Order: CharadriiformesFamily: Stercorariidae

Skuas and jaegers are in general medium to large birds, typically with gray or brown plumage, often with white markings on the wings. They have longish bills with hooked tips and webbed feet with sharp claws. They look like large dark gulls, but have a fleshy cere above the upper mandible. They are strong, acrobatic fliers.

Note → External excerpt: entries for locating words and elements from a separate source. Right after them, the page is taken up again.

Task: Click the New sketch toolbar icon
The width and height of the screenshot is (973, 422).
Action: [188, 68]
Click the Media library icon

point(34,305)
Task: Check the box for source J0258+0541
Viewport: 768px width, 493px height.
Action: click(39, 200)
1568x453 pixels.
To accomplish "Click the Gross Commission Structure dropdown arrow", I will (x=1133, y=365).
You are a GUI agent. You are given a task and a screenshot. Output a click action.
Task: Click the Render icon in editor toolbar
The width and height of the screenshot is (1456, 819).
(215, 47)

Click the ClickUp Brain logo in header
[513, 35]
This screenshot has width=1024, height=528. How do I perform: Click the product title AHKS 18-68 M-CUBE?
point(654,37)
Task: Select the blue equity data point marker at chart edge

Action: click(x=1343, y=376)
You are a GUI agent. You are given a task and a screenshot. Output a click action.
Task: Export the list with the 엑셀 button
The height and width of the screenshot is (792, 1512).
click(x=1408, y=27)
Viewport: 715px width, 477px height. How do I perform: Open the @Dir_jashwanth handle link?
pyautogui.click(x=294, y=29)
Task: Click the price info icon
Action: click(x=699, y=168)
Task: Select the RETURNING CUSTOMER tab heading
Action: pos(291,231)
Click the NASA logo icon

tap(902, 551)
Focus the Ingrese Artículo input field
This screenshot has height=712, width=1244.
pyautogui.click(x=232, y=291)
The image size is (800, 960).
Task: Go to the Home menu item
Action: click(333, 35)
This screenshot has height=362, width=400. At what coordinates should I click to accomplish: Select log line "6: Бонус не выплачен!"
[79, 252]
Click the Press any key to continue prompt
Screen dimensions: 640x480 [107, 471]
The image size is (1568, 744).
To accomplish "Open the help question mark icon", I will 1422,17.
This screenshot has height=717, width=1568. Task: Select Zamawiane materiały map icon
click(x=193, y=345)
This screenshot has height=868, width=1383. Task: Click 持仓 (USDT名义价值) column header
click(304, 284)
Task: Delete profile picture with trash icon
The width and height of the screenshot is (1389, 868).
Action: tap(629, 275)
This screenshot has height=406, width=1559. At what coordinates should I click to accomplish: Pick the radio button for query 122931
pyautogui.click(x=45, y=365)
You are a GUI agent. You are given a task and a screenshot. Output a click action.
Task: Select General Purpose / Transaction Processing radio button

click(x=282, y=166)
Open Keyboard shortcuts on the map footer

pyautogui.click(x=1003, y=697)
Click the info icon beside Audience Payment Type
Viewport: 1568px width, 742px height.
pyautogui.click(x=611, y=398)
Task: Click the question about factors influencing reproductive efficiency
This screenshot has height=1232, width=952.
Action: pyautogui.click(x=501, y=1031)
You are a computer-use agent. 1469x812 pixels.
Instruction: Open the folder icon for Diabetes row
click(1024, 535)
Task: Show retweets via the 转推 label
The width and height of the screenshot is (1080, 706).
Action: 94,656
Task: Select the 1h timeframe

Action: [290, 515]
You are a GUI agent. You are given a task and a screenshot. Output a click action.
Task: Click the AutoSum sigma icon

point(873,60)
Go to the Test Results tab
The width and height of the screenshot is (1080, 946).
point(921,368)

Five species have been recorded in New Jersey.

- Great skua, Stercorarius skua (R)
- South polar skua, Stercorarius maccormicki (R)
- Pomarine jaeger, Stercorarius pomarinus (R*)
- Parasitic jaeger, Stercorarius parasiticus
- Long-tailed jaeger, Stercorarius longicaudus (R*)

==Auks, murres, and puffins==
Order: CharadriiformesFamily: Alcidae

Alcids are superficially similar to penguins in their black-and-white colors, their upright posture, and some of their habits. However they are only distantly related to the penguins and are able to fly. Auks live on the open sea, deliberately coming ashore only to nest. Seven species have been recorded in New Jersey.

- Dovekie, Alle alle (R*)
- Common murre, Uria aalge (R*)
- Thick-billed murre, Uria lomvia (R)
- Razorbill, Alca torda (R)
- Black guillemot, Cepphus grylle (R)
- Long-billed murrelet, Brachyramphus perdix (R)
- Atlantic puffin, Fratercula arctica (R*)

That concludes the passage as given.